Alibaba Cloud / Sun Yat-sen University / University of Sydney

A hyperbolic protein language model for alignment-free phylogenetic inference, producing distance matrices for tree placement without multiple sequence alignment.

Released: May 2026
Parameters: 650 Million

Phylogenetic inference — reconstructing the evolutionary relationships among sequences — is a cornerstone of molecular biology, but conventional methods depend on multiple sequence alignment (MSA), a step that becomes unreliable or intractable for highly divergent sequences such as those found across the viral tree of life. LucaPhylo addresses this bottleneck with an alignment-free approach: it learns to map protein sequences into a representation space whose geometry encodes evolutionary distance directly, sidestepping MSA altogether.

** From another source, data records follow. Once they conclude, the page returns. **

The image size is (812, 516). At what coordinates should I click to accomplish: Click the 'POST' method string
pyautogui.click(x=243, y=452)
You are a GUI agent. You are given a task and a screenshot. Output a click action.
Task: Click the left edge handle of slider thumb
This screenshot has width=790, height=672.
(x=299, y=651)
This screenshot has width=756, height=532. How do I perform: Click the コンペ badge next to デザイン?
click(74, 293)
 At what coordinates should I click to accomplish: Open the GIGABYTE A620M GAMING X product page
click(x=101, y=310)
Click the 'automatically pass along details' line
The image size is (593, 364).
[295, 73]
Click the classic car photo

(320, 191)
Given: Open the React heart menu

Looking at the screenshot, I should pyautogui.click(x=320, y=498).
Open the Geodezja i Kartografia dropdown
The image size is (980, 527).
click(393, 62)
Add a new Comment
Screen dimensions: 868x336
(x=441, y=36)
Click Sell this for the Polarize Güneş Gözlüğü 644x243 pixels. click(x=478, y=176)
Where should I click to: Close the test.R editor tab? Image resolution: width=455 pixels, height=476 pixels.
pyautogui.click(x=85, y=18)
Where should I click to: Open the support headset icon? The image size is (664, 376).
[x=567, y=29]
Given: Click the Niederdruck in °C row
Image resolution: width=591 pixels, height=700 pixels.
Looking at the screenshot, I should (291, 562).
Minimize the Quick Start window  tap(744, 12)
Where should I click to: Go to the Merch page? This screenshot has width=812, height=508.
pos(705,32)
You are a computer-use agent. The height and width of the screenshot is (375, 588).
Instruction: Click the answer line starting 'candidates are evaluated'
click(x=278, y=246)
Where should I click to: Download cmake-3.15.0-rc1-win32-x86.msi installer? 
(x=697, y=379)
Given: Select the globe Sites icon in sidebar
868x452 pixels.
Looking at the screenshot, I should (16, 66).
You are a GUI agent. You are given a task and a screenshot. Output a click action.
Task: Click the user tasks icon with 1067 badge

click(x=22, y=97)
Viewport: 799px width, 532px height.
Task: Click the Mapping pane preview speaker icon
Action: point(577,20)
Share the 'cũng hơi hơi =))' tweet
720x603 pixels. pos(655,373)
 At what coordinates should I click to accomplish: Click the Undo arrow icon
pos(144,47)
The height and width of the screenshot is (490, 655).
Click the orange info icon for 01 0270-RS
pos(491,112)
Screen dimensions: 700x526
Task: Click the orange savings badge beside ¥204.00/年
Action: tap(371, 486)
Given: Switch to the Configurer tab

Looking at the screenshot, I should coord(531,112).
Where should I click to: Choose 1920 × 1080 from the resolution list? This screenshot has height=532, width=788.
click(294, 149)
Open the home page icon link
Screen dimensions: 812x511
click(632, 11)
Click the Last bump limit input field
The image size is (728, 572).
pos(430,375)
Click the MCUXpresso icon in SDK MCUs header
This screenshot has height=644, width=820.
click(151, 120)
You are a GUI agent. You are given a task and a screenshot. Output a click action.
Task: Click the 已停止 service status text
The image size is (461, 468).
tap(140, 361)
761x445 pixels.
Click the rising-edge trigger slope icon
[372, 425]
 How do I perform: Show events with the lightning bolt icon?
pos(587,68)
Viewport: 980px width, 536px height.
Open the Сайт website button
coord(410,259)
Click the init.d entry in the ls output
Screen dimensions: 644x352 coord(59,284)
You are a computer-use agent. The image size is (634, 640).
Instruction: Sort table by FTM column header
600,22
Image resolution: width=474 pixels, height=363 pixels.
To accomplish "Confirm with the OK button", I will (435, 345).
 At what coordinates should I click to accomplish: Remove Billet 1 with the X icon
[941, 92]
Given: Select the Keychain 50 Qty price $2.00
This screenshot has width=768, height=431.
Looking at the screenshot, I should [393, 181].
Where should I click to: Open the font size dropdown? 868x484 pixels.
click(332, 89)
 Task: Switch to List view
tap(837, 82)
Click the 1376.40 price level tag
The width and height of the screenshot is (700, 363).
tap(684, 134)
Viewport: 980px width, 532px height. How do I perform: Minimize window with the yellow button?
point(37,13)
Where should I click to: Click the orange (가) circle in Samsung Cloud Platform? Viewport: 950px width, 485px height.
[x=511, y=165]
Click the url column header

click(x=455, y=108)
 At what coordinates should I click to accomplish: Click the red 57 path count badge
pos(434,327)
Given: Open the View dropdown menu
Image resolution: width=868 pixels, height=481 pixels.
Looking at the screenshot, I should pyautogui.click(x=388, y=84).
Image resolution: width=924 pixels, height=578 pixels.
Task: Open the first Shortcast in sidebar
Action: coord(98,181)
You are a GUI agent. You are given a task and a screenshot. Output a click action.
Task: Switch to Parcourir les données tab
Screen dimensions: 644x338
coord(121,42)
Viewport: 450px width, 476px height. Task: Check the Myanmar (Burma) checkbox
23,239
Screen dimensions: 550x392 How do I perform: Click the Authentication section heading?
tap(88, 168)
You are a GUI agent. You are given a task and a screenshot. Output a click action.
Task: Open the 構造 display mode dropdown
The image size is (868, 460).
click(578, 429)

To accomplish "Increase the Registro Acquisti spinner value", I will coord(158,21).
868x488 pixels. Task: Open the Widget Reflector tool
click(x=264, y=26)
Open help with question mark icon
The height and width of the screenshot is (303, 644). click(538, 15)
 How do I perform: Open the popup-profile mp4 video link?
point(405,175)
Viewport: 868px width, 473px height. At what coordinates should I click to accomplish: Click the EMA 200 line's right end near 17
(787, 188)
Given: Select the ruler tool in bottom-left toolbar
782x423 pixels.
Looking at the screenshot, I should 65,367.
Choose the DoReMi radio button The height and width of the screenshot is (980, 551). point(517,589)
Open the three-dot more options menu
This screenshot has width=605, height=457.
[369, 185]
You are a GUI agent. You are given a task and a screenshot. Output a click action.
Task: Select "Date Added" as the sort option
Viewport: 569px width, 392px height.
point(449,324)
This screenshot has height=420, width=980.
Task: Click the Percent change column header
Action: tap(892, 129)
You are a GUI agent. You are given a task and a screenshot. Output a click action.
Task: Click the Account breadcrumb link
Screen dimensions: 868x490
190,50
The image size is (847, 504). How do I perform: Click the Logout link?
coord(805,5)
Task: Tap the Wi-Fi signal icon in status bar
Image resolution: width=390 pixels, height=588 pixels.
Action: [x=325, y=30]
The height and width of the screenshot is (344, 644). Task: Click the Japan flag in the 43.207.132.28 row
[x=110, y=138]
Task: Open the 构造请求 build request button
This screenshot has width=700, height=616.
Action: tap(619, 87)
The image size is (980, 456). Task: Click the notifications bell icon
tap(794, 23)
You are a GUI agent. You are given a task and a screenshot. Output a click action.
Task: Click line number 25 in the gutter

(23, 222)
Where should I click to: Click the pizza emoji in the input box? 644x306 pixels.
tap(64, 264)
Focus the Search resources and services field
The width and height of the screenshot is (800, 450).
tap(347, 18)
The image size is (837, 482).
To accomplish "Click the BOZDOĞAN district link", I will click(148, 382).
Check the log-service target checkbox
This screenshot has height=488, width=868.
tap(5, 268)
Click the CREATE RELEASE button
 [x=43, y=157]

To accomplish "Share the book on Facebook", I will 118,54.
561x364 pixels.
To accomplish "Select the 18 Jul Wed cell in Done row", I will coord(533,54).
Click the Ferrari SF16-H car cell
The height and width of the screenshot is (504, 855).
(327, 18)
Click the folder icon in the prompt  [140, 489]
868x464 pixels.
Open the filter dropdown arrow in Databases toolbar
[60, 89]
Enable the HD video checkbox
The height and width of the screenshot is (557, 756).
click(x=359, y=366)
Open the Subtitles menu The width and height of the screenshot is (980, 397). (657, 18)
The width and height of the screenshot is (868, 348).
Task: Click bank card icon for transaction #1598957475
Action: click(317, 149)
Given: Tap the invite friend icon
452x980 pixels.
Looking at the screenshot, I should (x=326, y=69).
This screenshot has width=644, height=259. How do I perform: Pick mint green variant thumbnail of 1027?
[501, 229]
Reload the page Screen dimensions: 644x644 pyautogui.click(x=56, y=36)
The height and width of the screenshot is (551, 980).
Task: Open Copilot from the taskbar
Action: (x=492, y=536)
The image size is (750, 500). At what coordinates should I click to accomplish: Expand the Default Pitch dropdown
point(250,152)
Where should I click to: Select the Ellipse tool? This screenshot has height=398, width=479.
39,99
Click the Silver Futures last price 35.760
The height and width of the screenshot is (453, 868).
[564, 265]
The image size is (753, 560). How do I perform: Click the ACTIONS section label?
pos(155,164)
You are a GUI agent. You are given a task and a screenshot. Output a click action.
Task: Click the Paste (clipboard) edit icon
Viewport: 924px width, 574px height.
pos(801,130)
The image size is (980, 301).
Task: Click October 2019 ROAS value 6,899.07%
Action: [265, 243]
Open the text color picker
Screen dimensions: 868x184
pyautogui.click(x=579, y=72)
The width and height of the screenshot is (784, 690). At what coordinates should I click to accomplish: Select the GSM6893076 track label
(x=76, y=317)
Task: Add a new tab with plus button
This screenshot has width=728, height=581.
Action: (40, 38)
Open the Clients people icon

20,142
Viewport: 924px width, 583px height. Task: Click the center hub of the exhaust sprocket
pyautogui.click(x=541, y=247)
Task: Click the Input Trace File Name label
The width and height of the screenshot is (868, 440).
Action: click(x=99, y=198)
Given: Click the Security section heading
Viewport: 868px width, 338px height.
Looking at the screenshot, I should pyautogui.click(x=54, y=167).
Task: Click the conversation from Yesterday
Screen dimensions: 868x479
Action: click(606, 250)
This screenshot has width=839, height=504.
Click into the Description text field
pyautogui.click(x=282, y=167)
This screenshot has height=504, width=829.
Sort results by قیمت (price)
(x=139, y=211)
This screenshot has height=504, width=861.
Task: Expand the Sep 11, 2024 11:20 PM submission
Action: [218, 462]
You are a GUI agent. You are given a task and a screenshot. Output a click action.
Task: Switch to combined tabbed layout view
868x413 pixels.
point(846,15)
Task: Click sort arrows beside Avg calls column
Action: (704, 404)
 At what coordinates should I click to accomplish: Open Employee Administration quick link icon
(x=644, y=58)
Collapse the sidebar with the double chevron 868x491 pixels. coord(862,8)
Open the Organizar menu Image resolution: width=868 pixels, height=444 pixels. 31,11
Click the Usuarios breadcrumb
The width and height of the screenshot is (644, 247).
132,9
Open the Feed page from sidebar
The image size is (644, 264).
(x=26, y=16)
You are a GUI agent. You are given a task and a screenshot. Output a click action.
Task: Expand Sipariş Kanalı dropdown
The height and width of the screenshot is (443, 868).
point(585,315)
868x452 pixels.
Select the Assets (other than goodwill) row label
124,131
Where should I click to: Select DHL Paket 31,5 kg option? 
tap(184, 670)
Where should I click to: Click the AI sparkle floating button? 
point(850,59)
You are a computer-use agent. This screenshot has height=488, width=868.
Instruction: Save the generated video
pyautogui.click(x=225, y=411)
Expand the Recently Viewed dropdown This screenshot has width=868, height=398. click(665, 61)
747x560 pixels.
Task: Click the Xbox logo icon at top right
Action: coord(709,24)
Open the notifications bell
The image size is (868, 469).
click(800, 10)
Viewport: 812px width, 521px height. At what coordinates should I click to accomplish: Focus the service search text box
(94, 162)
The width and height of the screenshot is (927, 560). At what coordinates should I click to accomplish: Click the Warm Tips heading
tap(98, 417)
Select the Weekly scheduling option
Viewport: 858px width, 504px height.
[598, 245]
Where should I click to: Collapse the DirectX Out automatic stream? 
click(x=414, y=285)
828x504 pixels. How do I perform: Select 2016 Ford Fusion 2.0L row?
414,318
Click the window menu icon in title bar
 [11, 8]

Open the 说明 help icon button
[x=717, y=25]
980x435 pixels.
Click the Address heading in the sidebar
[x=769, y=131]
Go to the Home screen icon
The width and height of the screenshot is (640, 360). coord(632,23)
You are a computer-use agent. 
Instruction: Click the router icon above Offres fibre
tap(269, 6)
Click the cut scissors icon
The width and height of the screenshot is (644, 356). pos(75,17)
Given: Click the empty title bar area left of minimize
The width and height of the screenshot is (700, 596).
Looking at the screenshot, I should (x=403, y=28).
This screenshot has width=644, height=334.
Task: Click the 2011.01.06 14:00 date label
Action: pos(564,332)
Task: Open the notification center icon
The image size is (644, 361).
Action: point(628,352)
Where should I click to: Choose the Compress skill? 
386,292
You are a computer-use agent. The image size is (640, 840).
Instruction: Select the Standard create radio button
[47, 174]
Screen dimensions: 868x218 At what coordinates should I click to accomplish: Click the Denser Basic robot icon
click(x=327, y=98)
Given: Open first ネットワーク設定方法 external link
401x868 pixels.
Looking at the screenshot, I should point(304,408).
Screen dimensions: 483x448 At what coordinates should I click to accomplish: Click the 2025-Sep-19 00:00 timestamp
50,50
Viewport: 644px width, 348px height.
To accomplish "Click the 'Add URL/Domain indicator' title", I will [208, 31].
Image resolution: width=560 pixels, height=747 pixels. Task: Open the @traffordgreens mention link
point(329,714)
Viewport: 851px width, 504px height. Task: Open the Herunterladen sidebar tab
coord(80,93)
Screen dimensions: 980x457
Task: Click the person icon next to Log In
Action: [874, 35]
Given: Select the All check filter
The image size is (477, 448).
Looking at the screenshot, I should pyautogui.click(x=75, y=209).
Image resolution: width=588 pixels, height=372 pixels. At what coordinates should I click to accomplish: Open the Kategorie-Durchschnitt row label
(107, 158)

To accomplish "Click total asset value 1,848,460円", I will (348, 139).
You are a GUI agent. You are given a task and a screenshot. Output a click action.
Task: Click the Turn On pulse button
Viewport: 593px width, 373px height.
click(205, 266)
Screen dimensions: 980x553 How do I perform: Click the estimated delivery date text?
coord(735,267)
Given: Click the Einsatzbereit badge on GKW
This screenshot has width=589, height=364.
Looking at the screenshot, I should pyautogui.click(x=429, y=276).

LucaPhylo is a protein language model that adapts the pretrained ESM2-650M backbone to a hyperbolic embedding space, which is naturally suited to representing the branching, tree-like structure of evolutionary relationships. From these embeddings the model produces pairwise distance matrices that can be fed into standard tree-building or phylogenetic placement procedures. It was developed by the LucaOne research group at Alibaba Cloud together with collaborators at Sun Yat-sen University and the University of Sydney, and released as a bioRxiv preprint in May 2026.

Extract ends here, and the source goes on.